- _Exercise 1_: Duplicate the passage of the Brillig transpiler post starting at "On with some" and ending at "an empty program.".
- _Exercise 2_:
Answer these questions using the Brillig transpiler post.
(a) Which file supplies the calldata that is embedded in the program?
(b) What is the approximate run time of test_barycentric after the improvements?
(c) How much time was subtracted from the native times marked with an asterisk?
***** Excerpt to read
You know what nobody asked for? A Brillig to LLVM IR transpiler.
But people did ask for faster Brillig execution, and this was an experiment to explore if native code could achieve it. The TLDR is that it does. Kind of. Sometimes. But for reasons largely independent of this approach, downsides, and we shouldn't use this. We could take some learnings from this experiment and get most of the benefits in the rust Brillig execution VM with none of the downsides.
It also makes it quite clear that the real problem is poor Brillig bytecode generation in certain edge cases, rather than a slow execution engine. The majority of interesting execution time for many programs will likely be in blackboxes, field arithmetic, foreign calls, oracles etc.
This may have some use in the future, as some kind of AVM JIT transpiler for super-fast public function execution, if we're pushing limits.
- It uses rusts
inkwell
library to generate the LLVM IR. - The calldata is embedded in the program, taken from
Prover.toml
. - The program allocates the memory and the heap as a contiguous range of 256 bit "words".
- Field arithmetic will convert a field to montgomery form if it's not already, and track by setting msb to 1.
- Field arithmetic and Blackbox functions are implemented via calls into barretenberg c binds.
- It's probably not as optimised as it could be. But it does attempt to use the correct width operations for integer arithmetic.
On with some numbers.
This whole thing was kicked off when Mikes blob-lib was revealed to take "an hour to compile". By compile it's possible he meant "run a test", which combines compilation and execution. Since then improvements have been made:
- Zac did some shenanigans to get it down to 15m.
- The Brillig VM had a bunch of memory allocations removed from the critical path.
- The Brillig codegen was improved to output 1/3rd less opcodes around array copies (in
aztec-packages
at least).
In aggregate these have got the test_barycentric
run down to about 3m.
I modifed nargo to output the precise time executing so as to not conflate with compilation (which is pretty fast in all cases).
For native times with a *
I subtracted 1500us (1.5ms) as that seems to be the overhead of running an empty program.
**********
***** Provided records
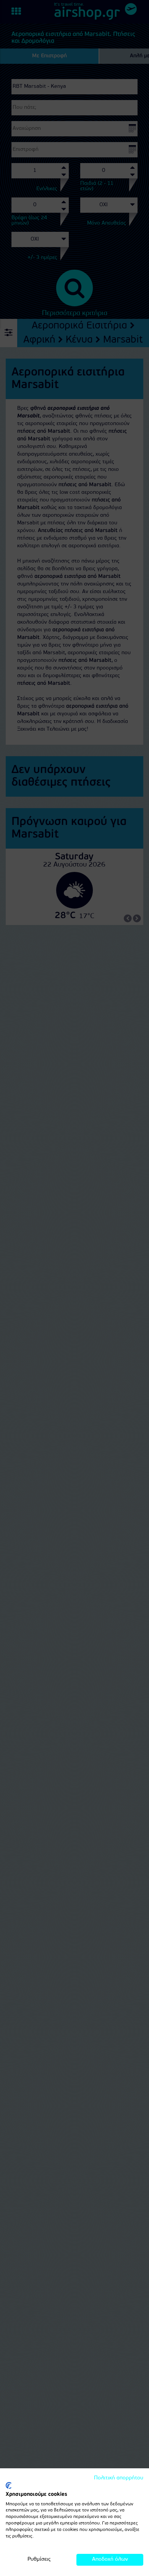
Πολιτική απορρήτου (118, 2478)
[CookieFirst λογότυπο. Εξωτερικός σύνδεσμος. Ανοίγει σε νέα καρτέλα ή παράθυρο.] (8, 2485)
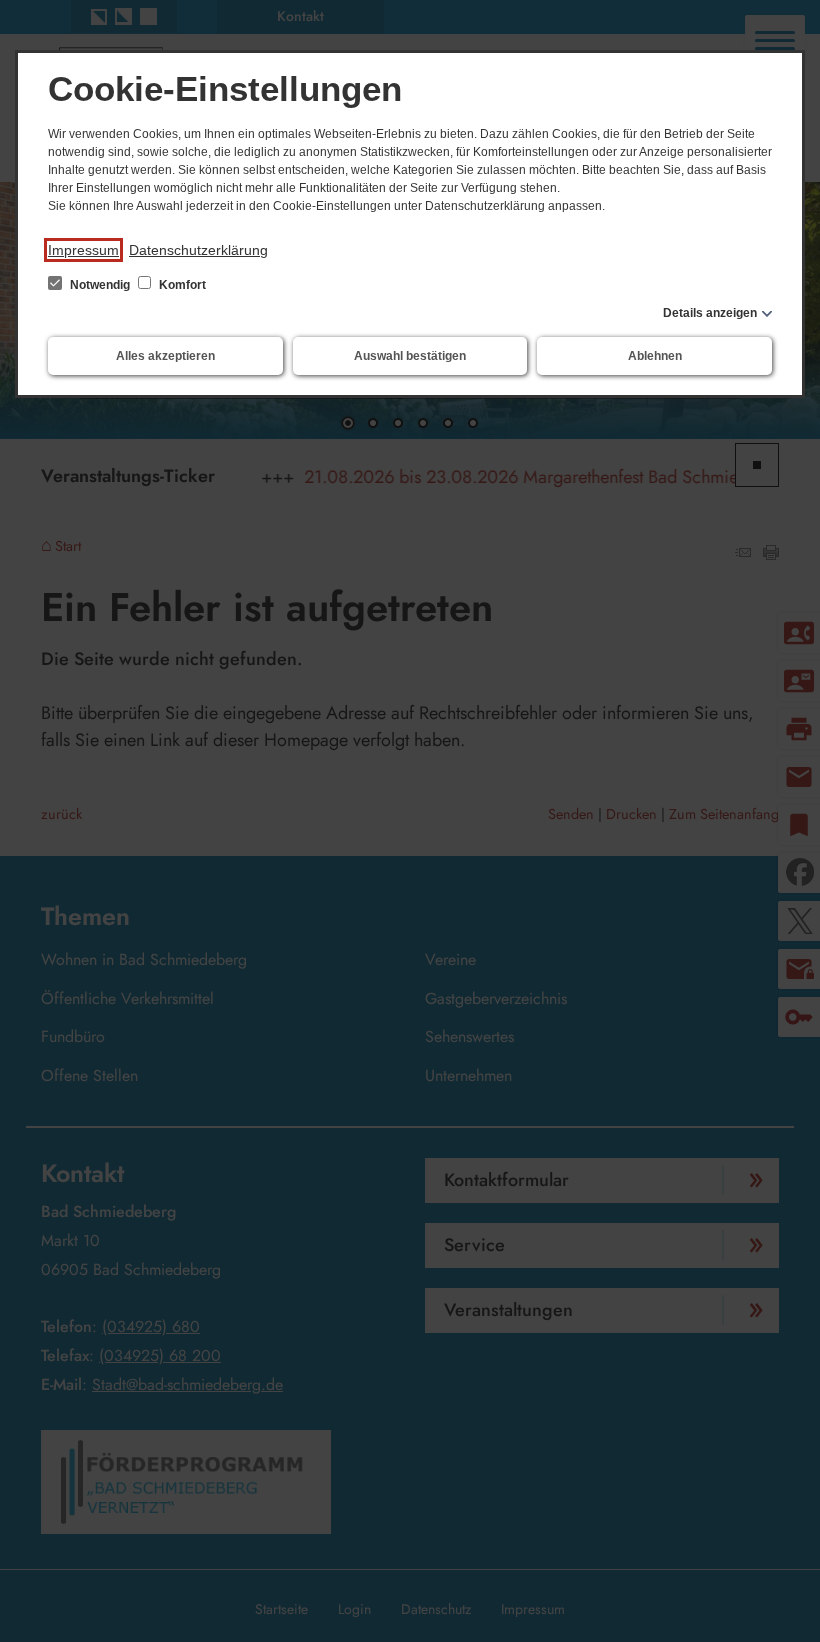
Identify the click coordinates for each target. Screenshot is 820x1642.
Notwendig (100, 285)
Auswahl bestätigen (410, 356)
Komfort (181, 285)
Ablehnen (655, 356)
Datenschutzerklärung (198, 250)
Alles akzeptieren (165, 356)
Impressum (83, 250)
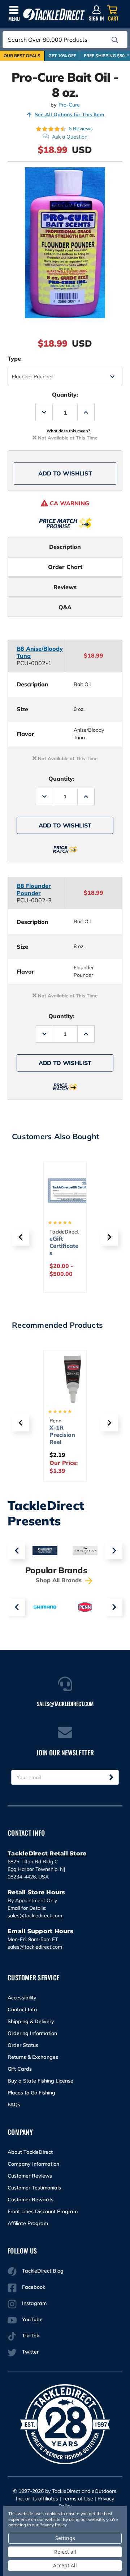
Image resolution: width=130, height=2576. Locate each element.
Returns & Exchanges (33, 2057)
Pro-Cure (69, 105)
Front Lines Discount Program (43, 2211)
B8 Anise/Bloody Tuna (40, 652)
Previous (16, 1550)
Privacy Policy (52, 2524)
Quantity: (65, 394)
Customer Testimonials (34, 2187)
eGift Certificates (63, 1246)
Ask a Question (69, 137)
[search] (114, 40)
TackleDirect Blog (43, 2271)
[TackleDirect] (54, 14)
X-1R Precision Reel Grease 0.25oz (62, 1442)
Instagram (34, 2303)
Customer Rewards (30, 2199)
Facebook (33, 2287)
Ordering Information (32, 2033)
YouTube (32, 2319)
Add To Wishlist (65, 473)
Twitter (30, 2352)
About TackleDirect (30, 2152)
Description (65, 546)
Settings (65, 2538)
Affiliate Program (28, 2223)
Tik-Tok (30, 2335)
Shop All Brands (59, 1580)
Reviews (65, 587)
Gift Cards (20, 2069)
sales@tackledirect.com (35, 1915)
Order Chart (65, 566)
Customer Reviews (30, 2176)
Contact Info (22, 2009)
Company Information (33, 2164)
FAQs (14, 2104)
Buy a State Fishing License (40, 2081)
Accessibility (22, 1997)
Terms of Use (77, 2498)
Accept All (65, 2565)
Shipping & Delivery (31, 2021)
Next (113, 1550)
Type (14, 358)
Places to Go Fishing (31, 2092)
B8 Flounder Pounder (34, 889)
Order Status (23, 2045)
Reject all (65, 2551)
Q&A (65, 607)
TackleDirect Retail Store (47, 1853)
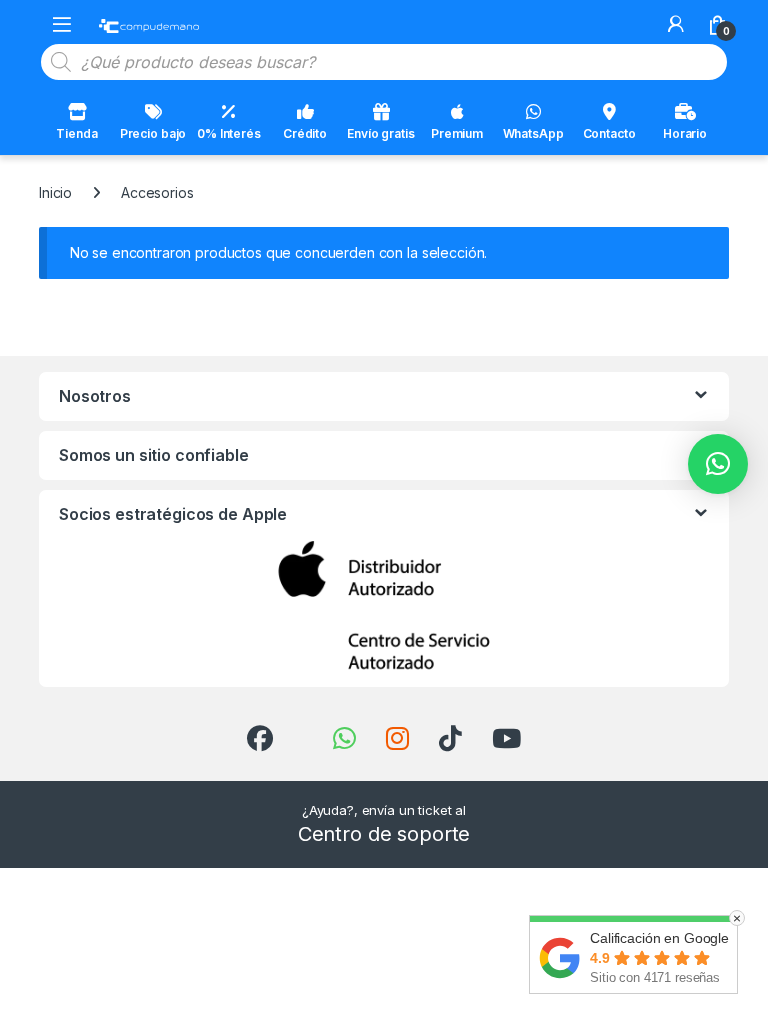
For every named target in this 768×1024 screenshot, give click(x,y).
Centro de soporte (384, 834)
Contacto (609, 133)
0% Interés (229, 133)
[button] (718, 464)
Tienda (76, 133)
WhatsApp (533, 133)
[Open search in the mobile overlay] (384, 62)
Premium (457, 133)
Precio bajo (153, 133)
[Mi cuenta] (676, 24)
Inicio (55, 192)
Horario (685, 133)
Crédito (305, 133)
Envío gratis (380, 133)
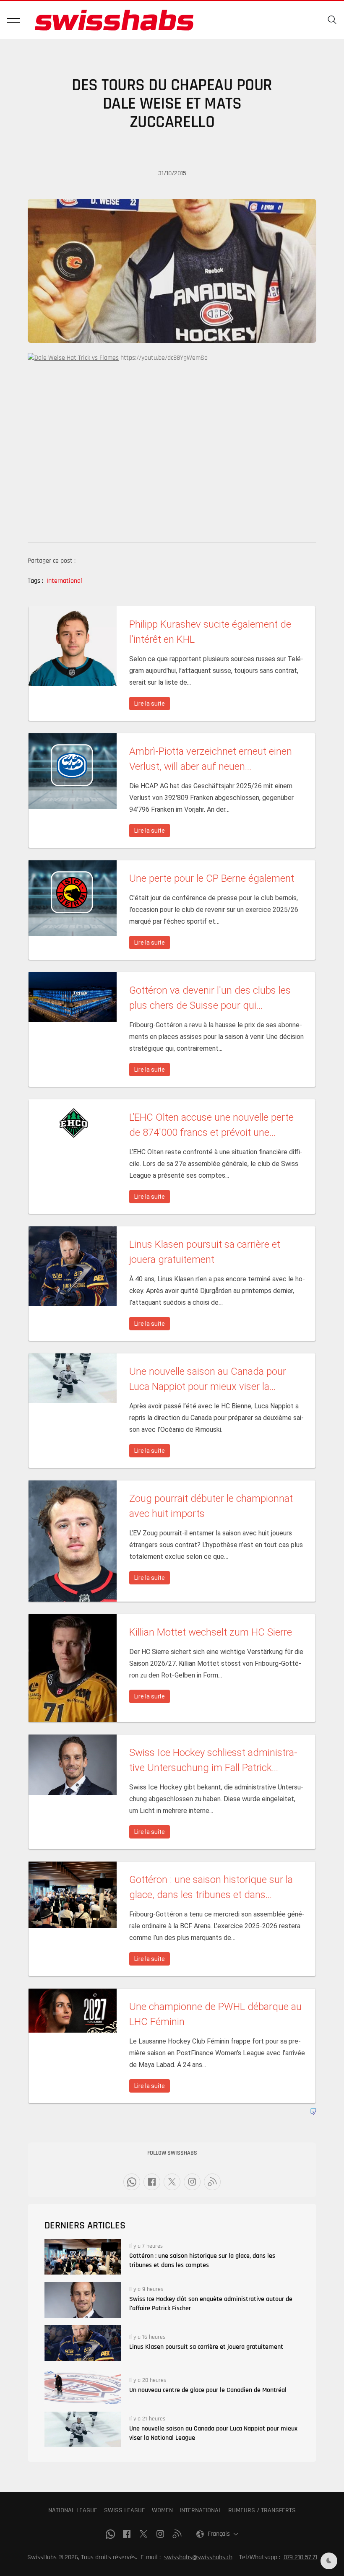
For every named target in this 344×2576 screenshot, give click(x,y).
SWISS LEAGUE (124, 2510)
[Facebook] (151, 2182)
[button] (13, 20)
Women (162, 2510)
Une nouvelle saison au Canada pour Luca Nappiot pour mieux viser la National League (213, 2433)
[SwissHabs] (114, 20)
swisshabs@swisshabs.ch (198, 2557)
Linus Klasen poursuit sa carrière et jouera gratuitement (206, 2346)
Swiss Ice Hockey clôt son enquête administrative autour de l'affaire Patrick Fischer (210, 2304)
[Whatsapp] (131, 2182)
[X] (172, 2182)
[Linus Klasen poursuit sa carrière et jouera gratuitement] (82, 2343)
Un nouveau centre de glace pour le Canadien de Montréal (208, 2390)
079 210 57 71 (300, 2557)
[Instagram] (192, 2182)
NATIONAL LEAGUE (72, 2510)
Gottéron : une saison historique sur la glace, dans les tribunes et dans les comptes (202, 2260)
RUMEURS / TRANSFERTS (262, 2510)
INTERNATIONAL (201, 2510)
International (64, 580)
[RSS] (212, 2182)
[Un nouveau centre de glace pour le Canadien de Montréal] (82, 2386)
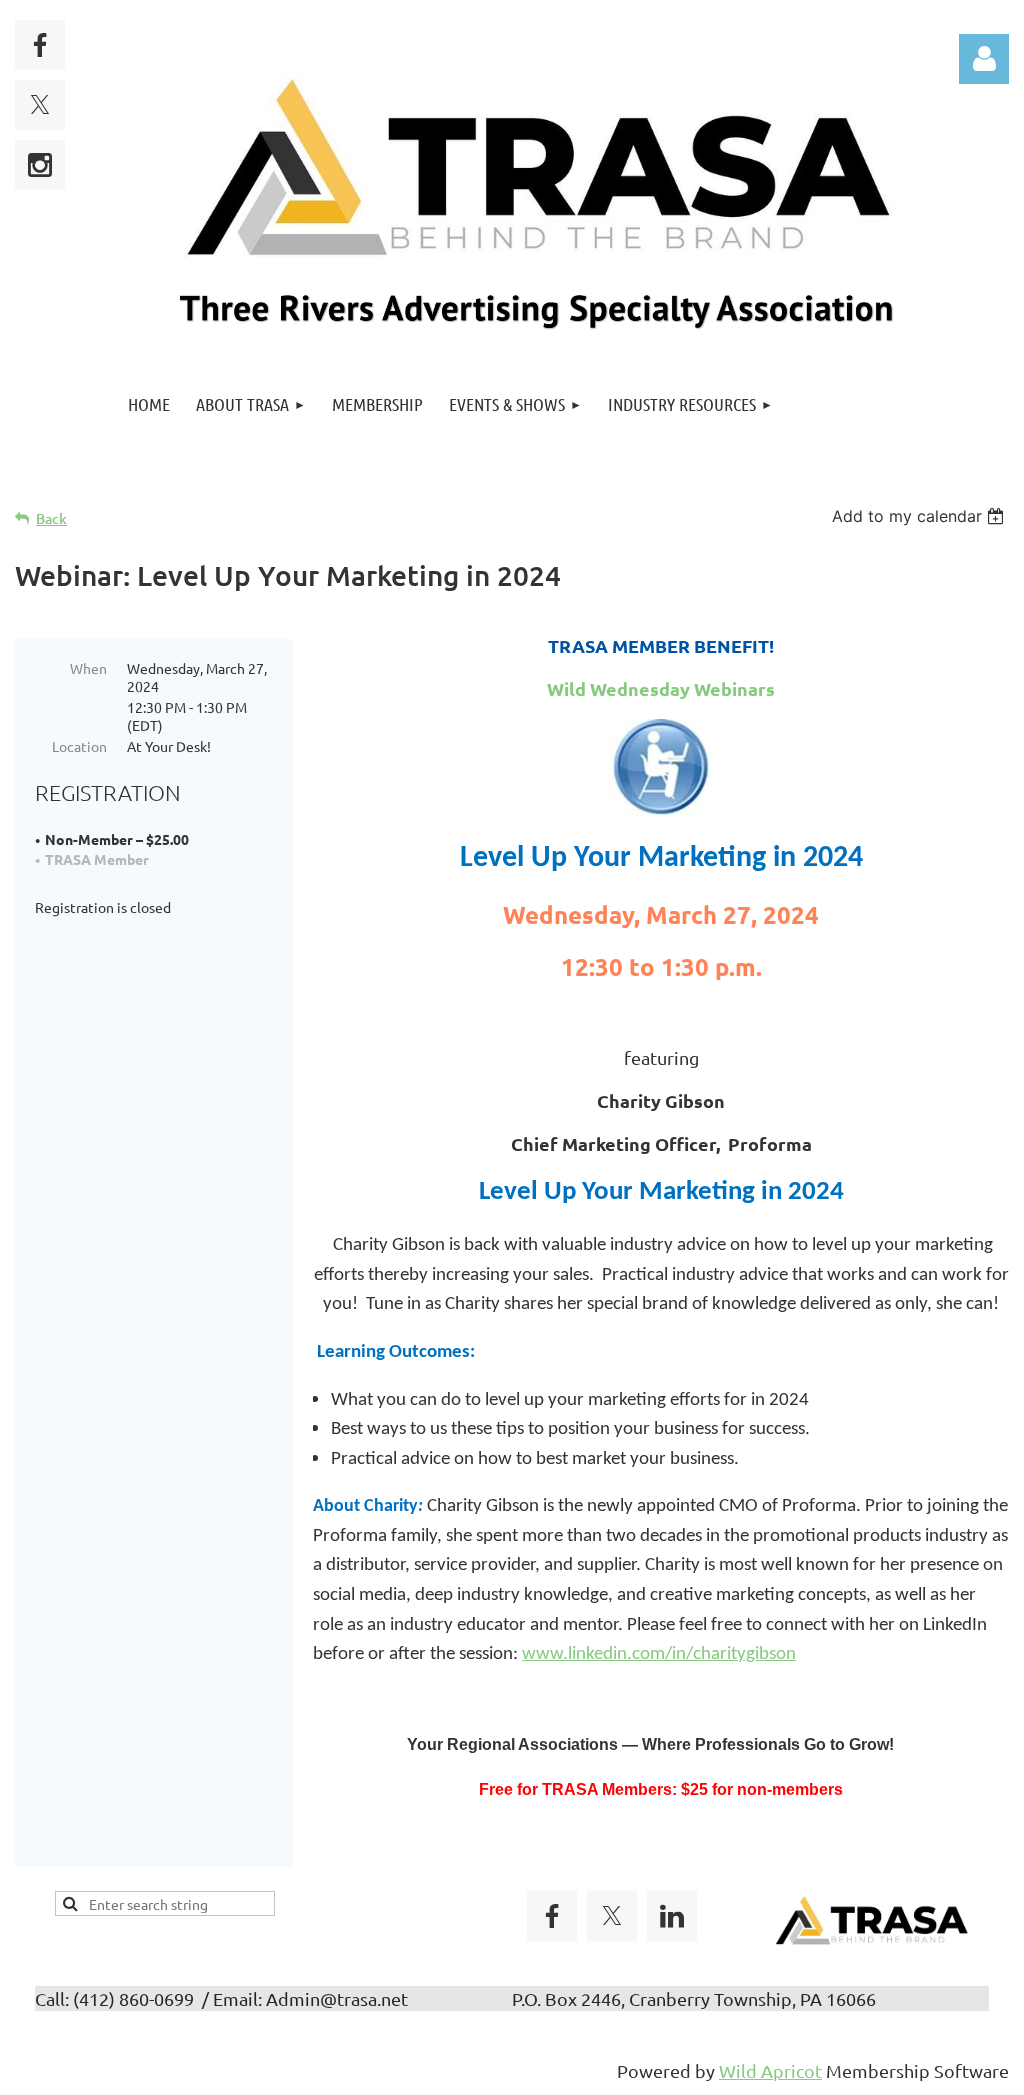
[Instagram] (40, 165)
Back (51, 518)
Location (79, 746)
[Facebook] (40, 45)
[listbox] (920, 516)
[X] (40, 105)
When (88, 668)
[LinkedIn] (672, 1916)
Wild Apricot (770, 2070)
**********
- _Exercise response 1_:
On with some numbers.
This whole thing was kicked off when Mikes blob-lib was revealed to take "an hour to compile". By compile it's possible he meant "run a test", which combines compilation and execution. Since then improvements have been made:
- Zac did some shenanigans to get it down to 15m.
- The Brillig VM had a bunch of memory allocations removed from the critical path.
- The Brillig codegen was improved to output 1/3rd less opcodes around array copies (in
aztec-packages
at least).
In aggregate these have got the test_barycentric
run down to about 3m.
I modifed nargo to output the precise time executing so as to not conflate with compilation (which is pretty fast in all cases).
For native times with a *
I subtracted 1500us (1.5ms) as that seems to be the overhead of running an empty program.

- _Exercise response 2_:
(a) Prover.toml
(b) About 3m
(c) 1500us (1.5ms)